- [ASSIGNMENT] Below are some records. Print exactly the lines between the one holding "The width and height of the screenshot is (639, 402)." and the one holding "You are a computer-use", inclusive, and nothing else.

[Collected data entries]
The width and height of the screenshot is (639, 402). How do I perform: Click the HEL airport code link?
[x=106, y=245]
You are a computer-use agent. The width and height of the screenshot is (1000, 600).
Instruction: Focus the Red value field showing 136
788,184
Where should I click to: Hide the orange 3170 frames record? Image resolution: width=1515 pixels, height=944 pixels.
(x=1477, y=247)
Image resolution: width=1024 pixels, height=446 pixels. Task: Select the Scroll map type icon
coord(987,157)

--

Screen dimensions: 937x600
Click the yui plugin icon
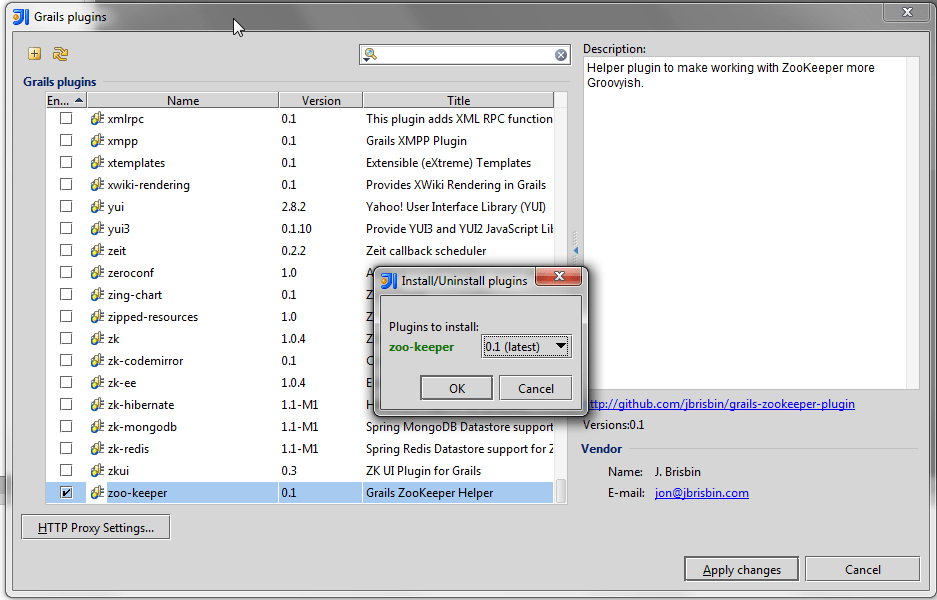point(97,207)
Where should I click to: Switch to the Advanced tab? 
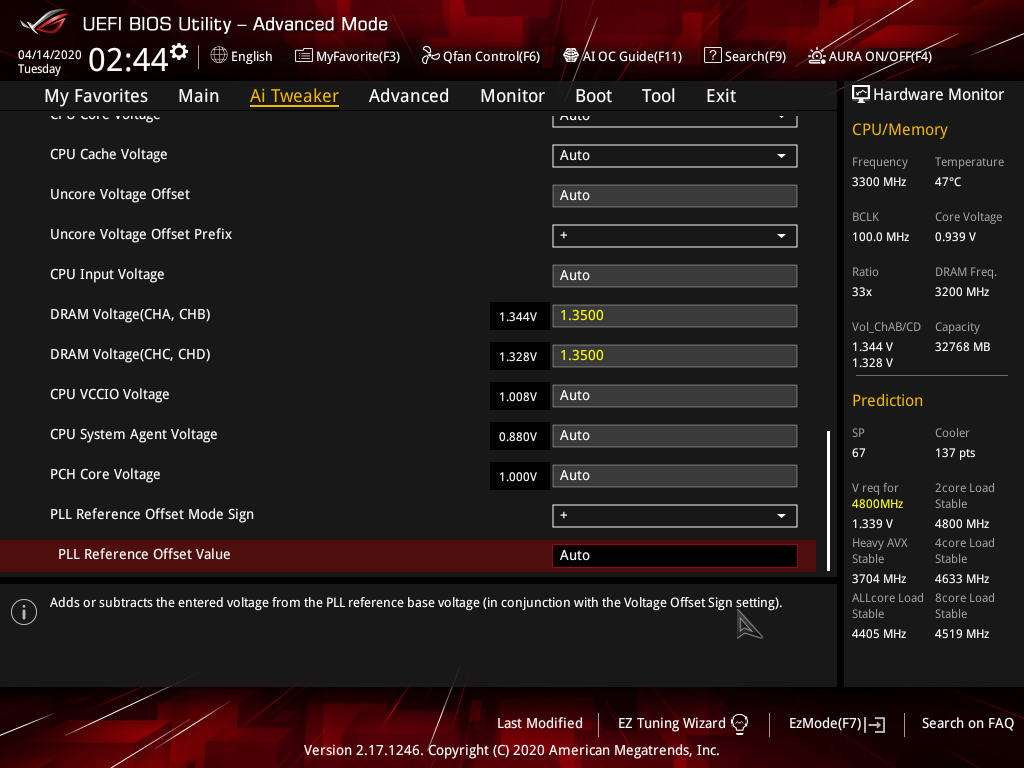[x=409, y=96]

- [ANSWER SECTION]
The width and height of the screenshot is (639, 402). How do I perform: Click the HEL airport code link?
[x=106, y=245]
You are a computer-use agent. The width and height of the screenshot is (1000, 600).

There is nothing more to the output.